The Time for a Trans + Non-Binary Performer Cabaret is Now!

December 3, 2018 Author—Alexa Gargoum Posted in—Events

The world of events is ever-evolving, with curators always on the lookout for new ideas, new venues, and new ways to gather their communities together.  Sometimes those ideas are especially resonant—something just clicks at the right place at the right time—and it’s especially exciting to see it all unfold and come together.

Babia Majora 

One of those “aha! We need to do this now!” moments just happened for Caitlin and Kaleb, the two amazing curators and performers organizing the upcoming F*ck Sh*t Up: Trans + Non-binary performer cabaret here at the Gladstone.  They’ve worked together before, hosting workshops on gender & performance at Girls Rock Camp, a summer rock camp for girls and trans/non-binary kids in the city.

Now they’re bringing a talented list of performers to the December 13th edition of the Gladstone’s Thursday Night Cabaret series, and so far the response from the community has been electric.

We sat down with Caitlin and Kaleb to chat about the upcoming event, why they’re so excited for it, and where they hope it will go from here.

Halal Bae’s In Living Colour is on at the Beaver on December 22nd!

Why do you think it’s so important to have this cabaret happening right now? People are really excited for it— what does it mean for the community?

Caitlin: The political climate is an obvious reason. It’s such an important time for something like this to happen, we need to make ourselves visible. Kaleb and I have been talking about doing an event for a year, including potentially doing a partnership with Inside Out, but with everything that’s happening with Doug Ford right now, we felt like we didn’t want to wait anymore. We also released the info for the show on Trans Day of Remembrance because that felt like the right timing.

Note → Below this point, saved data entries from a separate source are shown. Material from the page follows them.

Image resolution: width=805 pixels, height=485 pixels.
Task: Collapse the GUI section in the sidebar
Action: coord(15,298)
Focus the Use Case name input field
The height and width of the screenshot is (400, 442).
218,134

Kaleb: With all the stuff going on around government policy & the vocal anti-Trans/LGBT people out there, we really need fun and positive ways to support trans and non-binary people, so coming up with a cabaret seemed natural. It wasn’t even hard to come up with a list of performers — it was easy to put together a diverse and talented group of people.

Kaleb (Fluffy Soufflé) performs at Gladstone events throughout the year

How does F*ck Sh!t up fit into/relate to/respond to the cabaret scene in the city? 

C: It often seems like trans/non-binary performers are a checkmark on the diversity checklist, but at this event, they’re the centre of focus.

K: We also want to show other people in town that you CAN do this. If anyone out there has a line-up that’s all white cis/binary people, they need to look at how to be more inclusive. There are lots of people, like Dainty Smith of Les Femme Fatales and Zyra Lee Vanity, already doing amazing work in the burlesque world.

Dainty Smith performed at the first-ever instalment of the Thursday Night Cabaret Series, Nov 15

What about venue spaces, are there enough venues supporting the trans community in the city?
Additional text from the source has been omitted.